Introduction
the Large Language Models (LLMs), such as Llama-3, are becoming increasingly widespread in research and practical applications. However, their implementation requires significant hardware resources, leading to memory and latency issues.
Quantization is a technique used to reduce the dimensionality of weights, reducing thus the required memory for inversion. However, this method can compromise the output accuracy, particularly at low dimensionalities (e.g., 2-bit).
In this context, codification methods have been developed to explore the possibility of achieving accurate results with a significant reduction in weight dimensionality.
The new work presents CodeGEMM, a GEMM kernel that uses a centric coding approach to optimize performance of quantized LLMs.
How it works
tCodeGEMM replaces dequantization, a complex and slow procedure that requires frequent centroid calculations and weight reconstruction. This kernel precalculates the inner product between centroids and activations stored in a lightweight codebook.
In this way, during inversion, the codes are directly used to gather partial sums, avoiding thus per-element lookups and reducing the on-chip footprint.
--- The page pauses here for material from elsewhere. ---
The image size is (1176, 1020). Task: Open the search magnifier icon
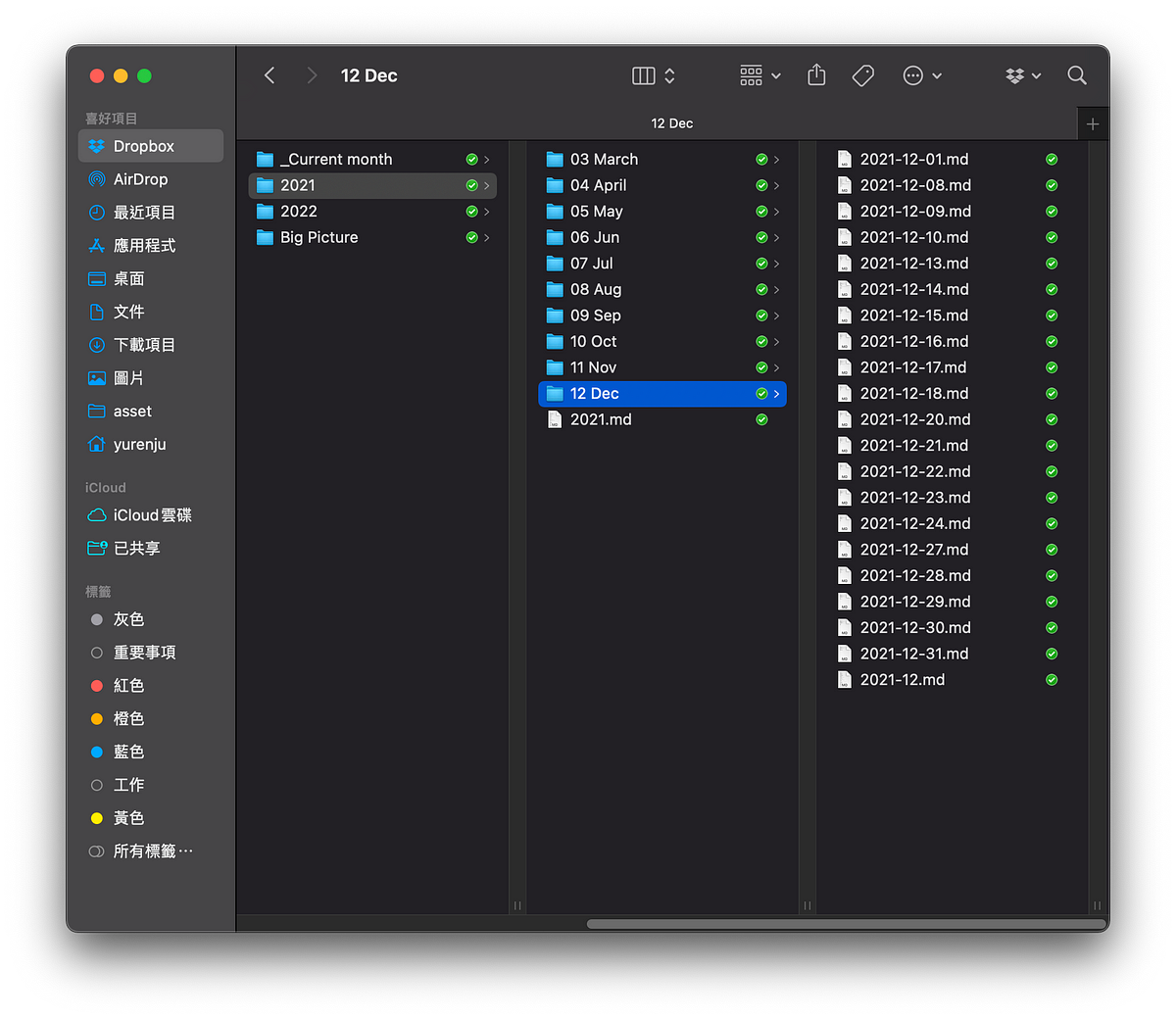[x=1077, y=75]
The kernel supports systematic exploration of latency-memory-accuracy trade-offs under a unified implementation.
Results
tTested on Llama-3 models, CodeGEMM delivers 1.83x (8B) and 8.93x (70B) speedups compared to state-of-the-art codebook-based quantization at comparable accuracy. Additionally, this new kernel improves computing efficiency and memory subsystem utilization.
๐ฌ Commenti (0)
๐ Accedi o registrati per commentare gli articoli.
Nessun commento ancora. Sii il primo a commentare!